Den Antragsgegner treffe eine gesteigerte Erwerbsobliegenheit, so dass ihm fiktive Einkünfte aus einer schuldhaft unterlassenen Erwerbstätigkeit zuzurechnen seien. Er verfüge zwar nicht über eine abgeschlossene Berufsausbildung, sei aber langjährig berufserfahren, so dass es ihm möglich und zumutbar sei, etwa eine Tätigkeit im Reinigungsgewerbe auszuüben, für die ein besonderer Mindestlohn gezahlt werde, der über den gesetzlichen Mindestlohn hinausgehe. Der Ansatz eines noch höheren Stundenlohns erscheine hingegen nicht realistisch. Darüber hinaus seien ihm weitere fiktive Einkünfte aus einer Nebentätigkeit in einem Umfang von jedenfalls sechs Stunden pro Woche unter Zugrundelegung des jeweiligen gesetzlichen Mindestlohns zuzurechnen. Der Antragsgegner sei angesichts der bestehenden Möglichkeiten zur Fremdbetreuung auch nicht durch die Wahrnehmung von Umgangskontakten mit den Kindern von sonntagsabends bis dienstagsmorgens an der Ausübung der ihm zugerechneten Erwerbstätigkeit gehindert. Steuern und Sozialversicherungsabgaben seien von den fiktiven Einkünften ebenso in Abzug zu bringen wie pauschale berufsbedingte Aufwendungen. Eine Erhöhung des Selbstbehalts des Antragsgegners sei nicht veranlasst, weil dieser weder die konkrete Höhe seiner Wohnkosten noch die Unvermeidbarkeit etwaig erhöhter Kosten dargetan habe.
Das nach Abzug des Selbstbehalts verbleibende Einkommen des Antragsgegners sei überwiegend im Wege der Mangelfallberechnung auf die Kinder aufzuteilen. Für die Zeit ab Februar 2024, in der nur noch das jüngste Kind Leistungen nach dem Unterhaltsvorschussgesetz erhalten habe, sei der Antragsgegner jedoch vollständig leistungsfähig.
2. Diese Ausführungen halten rechtlicher Nachprüfung stand.

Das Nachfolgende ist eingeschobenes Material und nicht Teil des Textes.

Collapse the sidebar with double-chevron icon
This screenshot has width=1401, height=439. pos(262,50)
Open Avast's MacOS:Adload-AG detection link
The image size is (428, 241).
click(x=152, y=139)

a) Die Vorschrift des § 7 a UVG steht einer gerichtlichen Geltendmachung der auf den Antragsteller übergegangenen Unterhaltsansprüche nicht entgegen. Für die nach dem 31. Dezember 2024 fällig gewordenen Ansprüche folgt dies bereits daraus, dass die genannte Vorschrift zum 1. Januar 2025 aufgehoben worden ist. Aber auch die Verfolgung derjenigen Ansprüche, die bis zum 31. Dezember 2024 fällig geworden sind, wird vorliegend durch § 7 a UVG nicht gehindert.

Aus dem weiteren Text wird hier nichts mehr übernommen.